*RECORD EXTRACTS*.
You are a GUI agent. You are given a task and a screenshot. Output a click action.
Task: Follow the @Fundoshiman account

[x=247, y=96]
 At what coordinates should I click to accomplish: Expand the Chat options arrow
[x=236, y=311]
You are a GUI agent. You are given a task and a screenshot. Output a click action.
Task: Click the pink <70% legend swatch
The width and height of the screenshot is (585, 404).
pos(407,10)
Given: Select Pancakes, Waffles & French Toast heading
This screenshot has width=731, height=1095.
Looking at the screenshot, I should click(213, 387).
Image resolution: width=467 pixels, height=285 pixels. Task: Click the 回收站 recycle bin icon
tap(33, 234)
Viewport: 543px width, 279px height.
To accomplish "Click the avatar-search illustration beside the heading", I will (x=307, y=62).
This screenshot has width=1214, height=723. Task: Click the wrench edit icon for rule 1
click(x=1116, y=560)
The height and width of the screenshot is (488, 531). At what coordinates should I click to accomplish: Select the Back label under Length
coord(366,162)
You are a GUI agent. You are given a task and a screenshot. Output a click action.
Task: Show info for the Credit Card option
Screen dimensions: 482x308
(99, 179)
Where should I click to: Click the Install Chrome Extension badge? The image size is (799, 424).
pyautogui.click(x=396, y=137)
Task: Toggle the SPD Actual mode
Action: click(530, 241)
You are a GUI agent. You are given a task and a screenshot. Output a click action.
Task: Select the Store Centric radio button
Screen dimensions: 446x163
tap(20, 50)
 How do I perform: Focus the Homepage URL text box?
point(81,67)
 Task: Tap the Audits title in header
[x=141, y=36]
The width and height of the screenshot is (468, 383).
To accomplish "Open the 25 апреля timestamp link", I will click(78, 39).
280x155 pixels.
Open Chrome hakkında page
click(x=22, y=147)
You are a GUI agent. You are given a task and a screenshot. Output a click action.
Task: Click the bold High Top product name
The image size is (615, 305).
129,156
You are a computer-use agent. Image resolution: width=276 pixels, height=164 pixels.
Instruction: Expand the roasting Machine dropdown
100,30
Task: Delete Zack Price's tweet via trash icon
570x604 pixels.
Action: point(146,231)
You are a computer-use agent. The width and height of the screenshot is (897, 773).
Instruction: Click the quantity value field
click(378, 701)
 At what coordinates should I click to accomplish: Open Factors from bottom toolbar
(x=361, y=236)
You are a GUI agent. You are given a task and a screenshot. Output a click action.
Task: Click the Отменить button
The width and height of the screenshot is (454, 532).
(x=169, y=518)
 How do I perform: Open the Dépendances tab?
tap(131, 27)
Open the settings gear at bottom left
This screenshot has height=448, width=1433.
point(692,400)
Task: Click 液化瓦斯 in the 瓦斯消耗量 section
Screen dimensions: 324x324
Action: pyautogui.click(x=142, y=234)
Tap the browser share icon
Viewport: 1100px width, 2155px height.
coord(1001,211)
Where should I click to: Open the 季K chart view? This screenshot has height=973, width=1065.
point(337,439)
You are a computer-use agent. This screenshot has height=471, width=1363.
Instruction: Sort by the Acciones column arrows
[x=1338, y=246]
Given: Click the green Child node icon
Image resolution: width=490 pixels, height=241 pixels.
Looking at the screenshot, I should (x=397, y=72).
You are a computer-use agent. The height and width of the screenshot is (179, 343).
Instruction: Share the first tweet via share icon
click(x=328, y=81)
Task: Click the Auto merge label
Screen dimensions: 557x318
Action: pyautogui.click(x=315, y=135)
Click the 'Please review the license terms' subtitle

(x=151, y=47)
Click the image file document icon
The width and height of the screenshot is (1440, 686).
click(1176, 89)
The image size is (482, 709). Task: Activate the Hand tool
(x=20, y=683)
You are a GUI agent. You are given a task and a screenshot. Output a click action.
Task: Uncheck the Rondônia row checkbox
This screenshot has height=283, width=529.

*TASK STATEMENT*. Go through the entries above and copy out every line that includes the word "heading".

*EXERCISE RESULT*.
Given: Select Pancakes, Waffles & French Toast heading
To accomplish "Click the avatar-search illustration beside the heading", I will (x=307, y=62).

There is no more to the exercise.